▶ _Task goal_
Copy the data below verbatim, leaving no line out.

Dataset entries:
◆ ◆ ◆
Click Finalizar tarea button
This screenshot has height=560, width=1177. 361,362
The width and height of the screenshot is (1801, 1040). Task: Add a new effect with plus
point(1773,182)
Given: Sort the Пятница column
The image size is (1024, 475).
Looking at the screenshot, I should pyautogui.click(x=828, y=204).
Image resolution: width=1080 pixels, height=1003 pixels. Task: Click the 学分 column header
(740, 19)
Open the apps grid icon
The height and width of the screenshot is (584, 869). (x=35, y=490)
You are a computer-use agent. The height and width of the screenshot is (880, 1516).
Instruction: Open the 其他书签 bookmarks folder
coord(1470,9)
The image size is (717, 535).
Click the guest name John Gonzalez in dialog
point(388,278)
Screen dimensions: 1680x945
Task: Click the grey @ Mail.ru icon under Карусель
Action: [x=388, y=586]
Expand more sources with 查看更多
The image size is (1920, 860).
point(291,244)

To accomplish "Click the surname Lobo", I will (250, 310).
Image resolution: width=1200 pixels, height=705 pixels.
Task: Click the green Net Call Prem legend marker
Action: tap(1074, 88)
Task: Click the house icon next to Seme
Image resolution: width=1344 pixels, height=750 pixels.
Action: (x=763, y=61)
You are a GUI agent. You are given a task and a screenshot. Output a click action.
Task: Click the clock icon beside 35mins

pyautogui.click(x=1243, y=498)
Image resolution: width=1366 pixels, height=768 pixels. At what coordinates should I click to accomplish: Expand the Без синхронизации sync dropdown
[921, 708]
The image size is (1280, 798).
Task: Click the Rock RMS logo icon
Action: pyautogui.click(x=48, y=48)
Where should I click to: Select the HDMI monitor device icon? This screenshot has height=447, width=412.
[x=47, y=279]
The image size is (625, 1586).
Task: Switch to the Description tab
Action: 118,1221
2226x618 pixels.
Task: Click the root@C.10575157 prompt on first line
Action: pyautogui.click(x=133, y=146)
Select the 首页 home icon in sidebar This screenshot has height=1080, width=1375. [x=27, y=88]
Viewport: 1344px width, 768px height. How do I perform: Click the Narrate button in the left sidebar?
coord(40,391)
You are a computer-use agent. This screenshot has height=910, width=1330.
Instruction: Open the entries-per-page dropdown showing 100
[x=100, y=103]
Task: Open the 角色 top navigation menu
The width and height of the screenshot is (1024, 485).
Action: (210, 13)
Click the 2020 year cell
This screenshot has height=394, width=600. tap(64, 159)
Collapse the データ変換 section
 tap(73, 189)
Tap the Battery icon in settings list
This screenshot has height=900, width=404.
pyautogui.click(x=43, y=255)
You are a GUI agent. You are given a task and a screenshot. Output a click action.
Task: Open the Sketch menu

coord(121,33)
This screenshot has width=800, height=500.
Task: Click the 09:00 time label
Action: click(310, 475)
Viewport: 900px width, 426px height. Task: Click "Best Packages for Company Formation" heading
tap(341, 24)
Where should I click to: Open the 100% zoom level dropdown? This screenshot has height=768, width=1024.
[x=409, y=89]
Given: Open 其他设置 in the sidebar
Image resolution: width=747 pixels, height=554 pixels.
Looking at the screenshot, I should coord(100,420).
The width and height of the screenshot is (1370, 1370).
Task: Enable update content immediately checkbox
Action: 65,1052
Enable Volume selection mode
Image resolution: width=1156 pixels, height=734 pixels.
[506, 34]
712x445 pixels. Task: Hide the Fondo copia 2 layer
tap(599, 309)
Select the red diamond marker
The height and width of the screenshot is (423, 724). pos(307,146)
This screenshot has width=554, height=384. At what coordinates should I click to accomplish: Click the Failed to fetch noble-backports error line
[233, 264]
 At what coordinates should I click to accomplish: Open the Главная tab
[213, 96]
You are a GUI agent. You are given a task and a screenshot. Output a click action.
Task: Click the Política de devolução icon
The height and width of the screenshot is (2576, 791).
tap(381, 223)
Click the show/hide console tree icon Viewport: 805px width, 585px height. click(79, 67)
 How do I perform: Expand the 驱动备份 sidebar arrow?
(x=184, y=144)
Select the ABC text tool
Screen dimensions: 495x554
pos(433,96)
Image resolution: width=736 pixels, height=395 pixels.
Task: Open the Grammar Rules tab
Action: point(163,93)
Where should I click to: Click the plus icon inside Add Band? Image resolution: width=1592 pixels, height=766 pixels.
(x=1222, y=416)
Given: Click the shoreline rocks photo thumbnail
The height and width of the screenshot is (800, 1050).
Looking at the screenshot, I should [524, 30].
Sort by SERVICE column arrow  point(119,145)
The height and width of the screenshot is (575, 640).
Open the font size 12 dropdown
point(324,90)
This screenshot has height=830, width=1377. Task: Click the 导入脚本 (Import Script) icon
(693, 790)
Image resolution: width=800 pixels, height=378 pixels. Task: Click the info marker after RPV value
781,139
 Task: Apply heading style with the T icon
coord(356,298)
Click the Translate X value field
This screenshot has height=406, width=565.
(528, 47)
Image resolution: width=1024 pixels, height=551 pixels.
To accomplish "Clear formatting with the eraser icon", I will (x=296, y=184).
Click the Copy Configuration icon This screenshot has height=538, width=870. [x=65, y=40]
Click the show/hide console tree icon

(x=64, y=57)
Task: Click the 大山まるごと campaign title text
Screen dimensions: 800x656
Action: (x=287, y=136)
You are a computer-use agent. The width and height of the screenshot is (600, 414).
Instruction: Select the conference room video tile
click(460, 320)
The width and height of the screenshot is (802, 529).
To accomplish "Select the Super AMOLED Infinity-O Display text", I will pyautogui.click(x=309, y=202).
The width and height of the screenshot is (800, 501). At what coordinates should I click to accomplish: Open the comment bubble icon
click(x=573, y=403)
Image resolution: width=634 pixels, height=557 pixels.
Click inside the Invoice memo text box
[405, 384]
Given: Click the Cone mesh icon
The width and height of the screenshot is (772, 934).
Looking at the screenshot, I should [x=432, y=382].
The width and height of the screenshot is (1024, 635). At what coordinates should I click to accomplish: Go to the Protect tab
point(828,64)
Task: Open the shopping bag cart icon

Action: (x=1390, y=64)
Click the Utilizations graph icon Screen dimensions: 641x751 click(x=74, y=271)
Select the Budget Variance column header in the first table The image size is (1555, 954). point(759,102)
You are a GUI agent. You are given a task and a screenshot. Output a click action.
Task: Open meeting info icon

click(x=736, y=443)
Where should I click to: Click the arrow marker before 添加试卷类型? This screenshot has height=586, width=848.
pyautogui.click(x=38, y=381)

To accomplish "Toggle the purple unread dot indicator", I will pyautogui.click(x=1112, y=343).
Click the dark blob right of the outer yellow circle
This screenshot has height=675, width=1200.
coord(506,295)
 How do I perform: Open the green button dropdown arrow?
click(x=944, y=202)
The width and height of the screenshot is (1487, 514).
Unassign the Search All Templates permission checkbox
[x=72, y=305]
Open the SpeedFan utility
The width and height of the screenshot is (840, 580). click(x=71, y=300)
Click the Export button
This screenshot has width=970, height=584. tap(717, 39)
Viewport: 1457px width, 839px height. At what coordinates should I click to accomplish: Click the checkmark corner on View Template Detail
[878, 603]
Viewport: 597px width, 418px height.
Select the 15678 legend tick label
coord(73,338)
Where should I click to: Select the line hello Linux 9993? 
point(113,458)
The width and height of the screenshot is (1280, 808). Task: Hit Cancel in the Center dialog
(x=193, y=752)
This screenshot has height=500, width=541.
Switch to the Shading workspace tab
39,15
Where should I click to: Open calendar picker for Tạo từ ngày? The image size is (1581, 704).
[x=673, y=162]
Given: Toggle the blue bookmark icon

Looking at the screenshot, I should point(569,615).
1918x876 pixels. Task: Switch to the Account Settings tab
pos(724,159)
◆ ◆ ◆
▶ _Solution to this exercise_
Click Finalizar tarea button
This screenshot has height=560, width=1177. 361,362
The width and height of the screenshot is (1801, 1040). Task: Add a new effect with plus
point(1773,182)
Given: Sort the Пятница column
The image size is (1024, 475).
Looking at the screenshot, I should pyautogui.click(x=828, y=204).
Image resolution: width=1080 pixels, height=1003 pixels. Task: Click the 学分 column header
(740, 19)
Open the apps grid icon
The height and width of the screenshot is (584, 869). (x=35, y=490)
You are a computer-use agent. The height and width of the screenshot is (880, 1516).
Instruction: Open the 其他书签 bookmarks folder
coord(1470,9)
The image size is (717, 535).
Click the guest name John Gonzalez in dialog
point(388,278)
Screen dimensions: 1680x945
Task: Click the grey @ Mail.ru icon under Карусель
Action: [x=388, y=586]
Expand more sources with 查看更多
The image size is (1920, 860).
point(291,244)

To accomplish "Click the surname Lobo", I will (250, 310).
Image resolution: width=1200 pixels, height=705 pixels.
Task: Click the green Net Call Prem legend marker
Action: tap(1074, 88)
Task: Click the house icon next to Seme
Image resolution: width=1344 pixels, height=750 pixels.
Action: (x=763, y=61)
You are a GUI agent. You are given a task and a screenshot. Output a click action.
Task: Click the clock icon beside 35mins

pyautogui.click(x=1243, y=498)
Image resolution: width=1366 pixels, height=768 pixels. At what coordinates should I click to accomplish: Expand the Без синхронизации sync dropdown
[921, 708]
The image size is (1280, 798).
Task: Click the Rock RMS logo icon
Action: pyautogui.click(x=48, y=48)
Where should I click to: Select the HDMI monitor device icon? This screenshot has height=447, width=412.
[x=47, y=279]
The image size is (625, 1586).
Task: Switch to the Description tab
Action: 118,1221
2226x618 pixels.
Task: Click the root@C.10575157 prompt on first line
Action: pyautogui.click(x=133, y=146)
Select the 首页 home icon in sidebar This screenshot has height=1080, width=1375. [x=27, y=88]
Viewport: 1344px width, 768px height. How do I perform: Click the Narrate button in the left sidebar?
coord(40,391)
You are a computer-use agent. This screenshot has height=910, width=1330.
Instruction: Open the entries-per-page dropdown showing 100
[x=100, y=103]
Task: Open the 角色 top navigation menu
The width and height of the screenshot is (1024, 485).
Action: (210, 13)
Click the 2020 year cell
This screenshot has height=394, width=600. tap(64, 159)
Collapse the データ変換 section
 tap(73, 189)
Tap the Battery icon in settings list
This screenshot has height=900, width=404.
pyautogui.click(x=43, y=255)
You are a GUI agent. You are given a task and a screenshot. Output a click action.
Task: Open the Sketch menu

coord(121,33)
This screenshot has width=800, height=500.
Task: Click the 09:00 time label
Action: click(310, 475)
Viewport: 900px width, 426px height. Task: Click "Best Packages for Company Formation" heading
tap(341, 24)
Where should I click to: Open the 100% zoom level dropdown? This screenshot has height=768, width=1024.
[x=409, y=89]
Given: Open 其他设置 in the sidebar
Image resolution: width=747 pixels, height=554 pixels.
Looking at the screenshot, I should coord(100,420).
The width and height of the screenshot is (1370, 1370).
Task: Enable update content immediately checkbox
Action: 65,1052
Enable Volume selection mode
Image resolution: width=1156 pixels, height=734 pixels.
[506, 34]
712x445 pixels. Task: Hide the Fondo copia 2 layer
tap(599, 309)
Select the red diamond marker
The height and width of the screenshot is (423, 724). pos(307,146)
This screenshot has width=554, height=384. At what coordinates should I click to accomplish: Click the Failed to fetch noble-backports error line
[233, 264]
 At what coordinates should I click to accomplish: Open the Главная tab
[213, 96]
You are a GUI agent. You are given a task and a screenshot. Output a click action.
Task: Click the Política de devolução icon
The height and width of the screenshot is (2576, 791).
tap(381, 223)
Click the show/hide console tree icon Viewport: 805px width, 585px height. click(79, 67)
 How do I perform: Expand the 驱动备份 sidebar arrow?
(x=184, y=144)
Select the ABC text tool
Screen dimensions: 495x554
pos(433,96)
Image resolution: width=736 pixels, height=395 pixels.
Task: Open the Grammar Rules tab
Action: point(163,93)
Where should I click to: Click the plus icon inside Add Band? Image resolution: width=1592 pixels, height=766 pixels.
(x=1222, y=416)
Given: Click the shoreline rocks photo thumbnail
The height and width of the screenshot is (800, 1050).
Looking at the screenshot, I should [524, 30].
Sort by SERVICE column arrow  point(119,145)
The height and width of the screenshot is (575, 640).
Open the font size 12 dropdown
point(324,90)
This screenshot has height=830, width=1377. Task: Click the 导入脚本 (Import Script) icon
(693, 790)
Image resolution: width=800 pixels, height=378 pixels. Task: Click the info marker after RPV value
781,139
 Task: Apply heading style with the T icon
coord(356,298)
Click the Translate X value field
This screenshot has height=406, width=565.
(528, 47)
Image resolution: width=1024 pixels, height=551 pixels.
To accomplish "Clear formatting with the eraser icon", I will (x=296, y=184).
Click the Copy Configuration icon This screenshot has height=538, width=870. [x=65, y=40]
Click the show/hide console tree icon

(x=64, y=57)
Task: Click the 大山まるごと campaign title text
Screen dimensions: 800x656
Action: (x=287, y=136)
You are a computer-use agent. The width and height of the screenshot is (600, 414).
Instruction: Select the conference room video tile
click(460, 320)
The width and height of the screenshot is (802, 529).
To accomplish "Select the Super AMOLED Infinity-O Display text", I will pyautogui.click(x=309, y=202).
The width and height of the screenshot is (800, 501). At what coordinates should I click to accomplish: Open the comment bubble icon
click(x=573, y=403)
Image resolution: width=634 pixels, height=557 pixels.
Click inside the Invoice memo text box
[405, 384]
Given: Click the Cone mesh icon
The width and height of the screenshot is (772, 934).
Looking at the screenshot, I should [x=432, y=382].
The width and height of the screenshot is (1024, 635). At what coordinates should I click to accomplish: Go to the Protect tab
point(828,64)
Task: Open the shopping bag cart icon

Action: (x=1390, y=64)
Click the Utilizations graph icon Screen dimensions: 641x751 click(x=74, y=271)
Select the Budget Variance column header in the first table The image size is (1555, 954). point(759,102)
You are a GUI agent. You are given a task and a screenshot. Output a click action.
Task: Open meeting info icon

click(x=736, y=443)
Where should I click to: Click the arrow marker before 添加试卷类型? This screenshot has height=586, width=848.
pyautogui.click(x=38, y=381)

To accomplish "Toggle the purple unread dot indicator", I will pyautogui.click(x=1112, y=343).
Click the dark blob right of the outer yellow circle
This screenshot has height=675, width=1200.
coord(506,295)
 How do I perform: Open the green button dropdown arrow?
click(x=944, y=202)
The width and height of the screenshot is (1487, 514).
Unassign the Search All Templates permission checkbox
[x=72, y=305]
Open the SpeedFan utility
The width and height of the screenshot is (840, 580). click(x=71, y=300)
Click the Export button
This screenshot has width=970, height=584. tap(717, 39)
Viewport: 1457px width, 839px height. At what coordinates should I click to accomplish: Click the checkmark corner on View Template Detail
[878, 603]
Viewport: 597px width, 418px height.
Select the 15678 legend tick label
coord(73,338)
Where should I click to: Select the line hello Linux 9993? 
point(113,458)
The width and height of the screenshot is (1280, 808). Task: Hit Cancel in the Center dialog
(x=193, y=752)
This screenshot has height=500, width=541.
Switch to the Shading workspace tab
39,15
Where should I click to: Open calendar picker for Tạo từ ngày? The image size is (1581, 704).
[x=673, y=162]
Given: Toggle the blue bookmark icon

Looking at the screenshot, I should point(569,615).
1918x876 pixels. Task: Switch to the Account Settings tab
pos(724,159)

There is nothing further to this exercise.